C'è poi lo stipendio. Quel sostegno che dovrebbe permettere alle nuove generazioni di prendere iniziative e decisioni, di mettere su famiglia, di provare a superare la sindrome di Peter Pan. Quel sostegno, è sempre più esile. I giovani laureati del post-riforma si ritrovano in tasca a fine mese solo 969 euro. Meno di quanto non fosse l'anno scorso (vedi tabella). Prendono qualcosa in più i laureati pre-riforma che a fine mese arrivano fino a 1.042 euro. Poco più dell'anno scorso ma, al netto del costo della vita, ancora meno di quanto un neolaureato guadagnava cinque anni fa.

Senza dire che l'Italia vanta il minor numero di laureati che lavora a cinque anni dalla laurea (l'86,4 per cento contro una media europea pari all'89 per cento). Scorrendo i dati dell'indagine di AlmaLaurea si ricava la triste conferma che nel cuore delle nuove generazioni, anche lì dove è opportuno che l'Italia sia più moderna e vicina all'Europa, covano e crescono le stesse antiche contraddizioni e disparità che gravano da tempo infinito sul corpo del malato Italia.

Le donne sono meno favorite rispetto agli uomini, hanno un tasso di occupazione più basso, sono più precarie e guadagnano meno dei loro colleghi uomini (vedi tabella). A un anno dalla laurea lavora il 49,2 per cento delle laureate pre-riforma contro il 57,1 per cento degli uomini. E il gap salariale nel tempo non fa che crescere, tanto che a cinque anni dalla laurea le donne guadagnano un terzo meno di quanto non prendono gli uomini. Quanto alla precarietà a un anno dalla laurea il 52 per cento delle donne ha un contratto atipico contro il 41,5 per cento degli uomini. E la disparità è ancora più acuta per le laureate "triennali", visto che solo il 34 per cento delle donne ha un impiego stabile contro il 48 per cento dei loro colleghi uomini.

Stesso discorso per le disparità territoriali. Nel 2006 sei laureati del Nord su dieci trova lavoro dopo un anno mentre per le regioni del Sud le cifre si fermano al 40 per cento.

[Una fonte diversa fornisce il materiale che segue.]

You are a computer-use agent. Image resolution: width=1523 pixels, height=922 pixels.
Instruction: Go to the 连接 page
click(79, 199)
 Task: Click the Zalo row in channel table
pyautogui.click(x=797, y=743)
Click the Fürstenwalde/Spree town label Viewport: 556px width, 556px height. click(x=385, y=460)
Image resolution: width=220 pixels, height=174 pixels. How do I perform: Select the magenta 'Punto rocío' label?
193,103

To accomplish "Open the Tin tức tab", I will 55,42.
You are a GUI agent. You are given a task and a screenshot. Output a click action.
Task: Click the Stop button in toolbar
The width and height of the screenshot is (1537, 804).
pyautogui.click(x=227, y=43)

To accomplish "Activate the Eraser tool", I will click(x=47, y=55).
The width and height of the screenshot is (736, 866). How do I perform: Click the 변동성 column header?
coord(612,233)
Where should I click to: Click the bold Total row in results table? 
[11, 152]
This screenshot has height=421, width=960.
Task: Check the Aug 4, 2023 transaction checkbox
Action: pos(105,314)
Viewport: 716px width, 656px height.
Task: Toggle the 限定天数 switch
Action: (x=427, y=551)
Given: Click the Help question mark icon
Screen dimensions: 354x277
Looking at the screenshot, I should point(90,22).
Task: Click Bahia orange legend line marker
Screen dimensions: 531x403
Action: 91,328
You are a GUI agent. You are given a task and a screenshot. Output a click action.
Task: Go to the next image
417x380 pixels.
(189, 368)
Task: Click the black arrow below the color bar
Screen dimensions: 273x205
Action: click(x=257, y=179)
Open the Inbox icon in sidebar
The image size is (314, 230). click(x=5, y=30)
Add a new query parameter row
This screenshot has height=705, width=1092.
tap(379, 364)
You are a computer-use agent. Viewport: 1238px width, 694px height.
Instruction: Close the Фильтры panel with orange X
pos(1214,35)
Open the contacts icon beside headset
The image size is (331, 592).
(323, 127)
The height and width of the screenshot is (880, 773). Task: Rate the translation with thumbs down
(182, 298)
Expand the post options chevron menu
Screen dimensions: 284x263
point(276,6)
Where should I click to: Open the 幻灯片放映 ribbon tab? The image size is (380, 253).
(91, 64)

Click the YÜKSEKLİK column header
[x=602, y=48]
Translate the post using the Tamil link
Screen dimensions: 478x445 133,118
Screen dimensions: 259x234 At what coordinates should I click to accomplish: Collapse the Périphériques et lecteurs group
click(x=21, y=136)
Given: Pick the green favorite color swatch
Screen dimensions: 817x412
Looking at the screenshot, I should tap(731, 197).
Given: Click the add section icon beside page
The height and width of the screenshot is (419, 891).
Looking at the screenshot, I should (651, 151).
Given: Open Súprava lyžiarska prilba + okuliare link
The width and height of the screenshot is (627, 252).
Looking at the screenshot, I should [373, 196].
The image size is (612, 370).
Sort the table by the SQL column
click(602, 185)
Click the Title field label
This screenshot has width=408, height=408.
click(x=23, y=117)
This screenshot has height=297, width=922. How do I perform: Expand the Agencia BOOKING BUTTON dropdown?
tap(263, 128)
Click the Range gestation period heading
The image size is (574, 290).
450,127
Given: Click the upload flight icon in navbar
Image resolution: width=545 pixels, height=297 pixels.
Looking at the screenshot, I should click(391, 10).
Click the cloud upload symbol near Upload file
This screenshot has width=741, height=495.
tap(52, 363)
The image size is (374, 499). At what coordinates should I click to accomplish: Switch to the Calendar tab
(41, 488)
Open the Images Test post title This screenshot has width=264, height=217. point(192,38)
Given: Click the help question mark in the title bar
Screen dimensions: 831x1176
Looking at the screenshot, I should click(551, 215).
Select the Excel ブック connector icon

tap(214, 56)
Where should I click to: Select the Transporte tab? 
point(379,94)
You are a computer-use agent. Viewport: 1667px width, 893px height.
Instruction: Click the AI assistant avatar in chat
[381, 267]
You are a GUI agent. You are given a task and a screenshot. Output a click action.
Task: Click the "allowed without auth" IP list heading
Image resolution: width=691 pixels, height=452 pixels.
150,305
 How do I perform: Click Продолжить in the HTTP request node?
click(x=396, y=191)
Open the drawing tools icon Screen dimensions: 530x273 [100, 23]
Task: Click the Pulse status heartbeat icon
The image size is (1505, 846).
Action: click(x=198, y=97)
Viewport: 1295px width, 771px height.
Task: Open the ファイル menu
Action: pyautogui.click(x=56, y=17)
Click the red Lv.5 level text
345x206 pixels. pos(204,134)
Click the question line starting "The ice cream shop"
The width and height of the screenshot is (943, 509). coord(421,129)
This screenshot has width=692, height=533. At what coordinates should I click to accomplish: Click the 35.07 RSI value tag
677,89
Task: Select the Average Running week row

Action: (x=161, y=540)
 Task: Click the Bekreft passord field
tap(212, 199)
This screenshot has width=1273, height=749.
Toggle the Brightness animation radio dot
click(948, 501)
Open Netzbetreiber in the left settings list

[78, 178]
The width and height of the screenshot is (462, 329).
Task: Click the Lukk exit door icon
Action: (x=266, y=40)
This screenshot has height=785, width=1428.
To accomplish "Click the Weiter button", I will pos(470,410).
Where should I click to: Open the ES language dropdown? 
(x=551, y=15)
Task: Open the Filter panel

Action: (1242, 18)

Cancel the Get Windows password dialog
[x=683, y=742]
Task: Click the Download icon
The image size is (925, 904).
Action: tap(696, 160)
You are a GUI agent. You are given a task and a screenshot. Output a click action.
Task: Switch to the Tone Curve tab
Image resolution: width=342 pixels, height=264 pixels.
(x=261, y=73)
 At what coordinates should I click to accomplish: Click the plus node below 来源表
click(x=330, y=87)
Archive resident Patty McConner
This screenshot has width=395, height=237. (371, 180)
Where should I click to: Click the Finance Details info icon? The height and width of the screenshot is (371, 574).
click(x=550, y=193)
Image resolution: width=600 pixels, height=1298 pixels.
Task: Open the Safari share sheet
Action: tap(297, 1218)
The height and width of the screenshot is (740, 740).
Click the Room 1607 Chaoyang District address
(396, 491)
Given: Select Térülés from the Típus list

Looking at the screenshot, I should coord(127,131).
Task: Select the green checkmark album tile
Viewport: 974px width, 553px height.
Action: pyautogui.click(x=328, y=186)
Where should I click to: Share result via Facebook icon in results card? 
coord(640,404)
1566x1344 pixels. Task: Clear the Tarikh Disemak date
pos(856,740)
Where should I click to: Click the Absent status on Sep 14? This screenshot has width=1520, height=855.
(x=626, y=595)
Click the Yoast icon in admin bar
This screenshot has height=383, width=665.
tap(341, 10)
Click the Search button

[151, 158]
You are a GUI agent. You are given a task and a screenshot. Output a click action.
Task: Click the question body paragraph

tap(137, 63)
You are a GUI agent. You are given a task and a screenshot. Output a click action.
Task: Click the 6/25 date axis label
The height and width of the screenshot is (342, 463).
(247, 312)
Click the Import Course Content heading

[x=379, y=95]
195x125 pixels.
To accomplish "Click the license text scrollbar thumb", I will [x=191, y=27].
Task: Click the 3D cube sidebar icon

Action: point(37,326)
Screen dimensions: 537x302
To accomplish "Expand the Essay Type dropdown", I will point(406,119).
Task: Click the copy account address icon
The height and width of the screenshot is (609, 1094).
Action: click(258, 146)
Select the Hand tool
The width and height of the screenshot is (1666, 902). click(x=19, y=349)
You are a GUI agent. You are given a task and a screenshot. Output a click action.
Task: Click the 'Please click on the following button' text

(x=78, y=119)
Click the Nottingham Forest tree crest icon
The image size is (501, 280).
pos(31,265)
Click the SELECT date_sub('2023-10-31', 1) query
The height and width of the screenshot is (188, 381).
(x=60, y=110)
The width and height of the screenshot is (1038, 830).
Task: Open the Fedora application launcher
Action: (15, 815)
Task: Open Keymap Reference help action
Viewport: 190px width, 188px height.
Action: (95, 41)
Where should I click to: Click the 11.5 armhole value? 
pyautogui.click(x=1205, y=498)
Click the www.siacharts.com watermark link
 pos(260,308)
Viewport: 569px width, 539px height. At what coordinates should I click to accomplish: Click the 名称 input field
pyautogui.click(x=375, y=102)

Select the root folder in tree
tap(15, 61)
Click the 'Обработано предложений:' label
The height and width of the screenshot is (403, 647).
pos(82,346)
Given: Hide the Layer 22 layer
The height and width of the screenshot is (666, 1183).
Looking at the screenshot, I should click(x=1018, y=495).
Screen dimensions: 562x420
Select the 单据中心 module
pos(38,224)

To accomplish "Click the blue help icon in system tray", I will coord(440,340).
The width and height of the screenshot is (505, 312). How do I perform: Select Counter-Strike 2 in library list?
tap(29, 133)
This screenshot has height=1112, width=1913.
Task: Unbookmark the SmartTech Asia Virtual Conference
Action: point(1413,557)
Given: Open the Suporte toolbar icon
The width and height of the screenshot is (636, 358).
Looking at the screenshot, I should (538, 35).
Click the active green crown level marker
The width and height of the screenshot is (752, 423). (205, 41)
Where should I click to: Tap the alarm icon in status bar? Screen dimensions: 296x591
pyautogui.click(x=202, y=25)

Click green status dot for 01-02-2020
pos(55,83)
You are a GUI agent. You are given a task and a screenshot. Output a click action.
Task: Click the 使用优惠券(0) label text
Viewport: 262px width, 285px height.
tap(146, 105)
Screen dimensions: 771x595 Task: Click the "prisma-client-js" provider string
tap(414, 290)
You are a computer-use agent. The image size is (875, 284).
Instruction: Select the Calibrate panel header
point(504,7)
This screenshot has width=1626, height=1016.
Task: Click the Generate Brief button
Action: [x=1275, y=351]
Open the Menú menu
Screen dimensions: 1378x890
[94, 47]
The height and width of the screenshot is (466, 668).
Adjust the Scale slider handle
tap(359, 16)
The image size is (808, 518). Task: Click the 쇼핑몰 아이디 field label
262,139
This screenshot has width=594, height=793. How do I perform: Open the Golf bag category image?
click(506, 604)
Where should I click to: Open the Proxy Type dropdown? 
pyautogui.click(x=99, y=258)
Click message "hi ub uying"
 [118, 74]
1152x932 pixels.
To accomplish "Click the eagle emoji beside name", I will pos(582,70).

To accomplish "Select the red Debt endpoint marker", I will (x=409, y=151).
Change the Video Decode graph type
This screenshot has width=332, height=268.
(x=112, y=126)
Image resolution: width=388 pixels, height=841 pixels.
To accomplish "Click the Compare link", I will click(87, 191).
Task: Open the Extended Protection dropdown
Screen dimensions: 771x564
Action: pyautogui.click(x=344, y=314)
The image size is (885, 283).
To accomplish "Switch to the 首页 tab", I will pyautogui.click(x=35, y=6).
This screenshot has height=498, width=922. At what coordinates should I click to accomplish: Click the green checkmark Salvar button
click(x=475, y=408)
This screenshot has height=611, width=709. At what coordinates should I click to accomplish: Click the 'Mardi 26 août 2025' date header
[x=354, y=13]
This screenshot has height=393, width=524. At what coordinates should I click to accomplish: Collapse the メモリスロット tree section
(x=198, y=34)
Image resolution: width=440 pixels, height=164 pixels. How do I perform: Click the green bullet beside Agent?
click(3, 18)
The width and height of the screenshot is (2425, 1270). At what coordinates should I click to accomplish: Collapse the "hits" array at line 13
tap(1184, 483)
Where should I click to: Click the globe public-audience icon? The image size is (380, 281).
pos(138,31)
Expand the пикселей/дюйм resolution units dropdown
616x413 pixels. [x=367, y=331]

Ovvero le stesse quote nel lontano 1999. Senza dire che a cinque anni dalla laurea, i giovani del Mezzogiorno prendono 1.167 euro al mese mentre i ragazzi del Nord arrivano a 1.355 euro al mese.

Non c'è da stupirsi se allora molti di loro non si sentono valorizzati per quello che valgono e, seppure a malincuore, decidono di muoversi oltre confine per trovare migliori occasioni. All'estero, lì dove sembrano trovare rifugio e compenso. I laureati italiani che lavorano fuori dai confini nazionali, a cinque anni dalla laurea, arrivano a guadagnare quasi 2 mila euro, ovvero il 50 per cento in più di quanto non accada alla media complessiva dei laureati. Se non si mette mano a questo problema, se non si trova un articolato piano per valorizzare i talenti che escono dalle nostre facoltà, poco si potrà fare per dare slancio al nostro paese.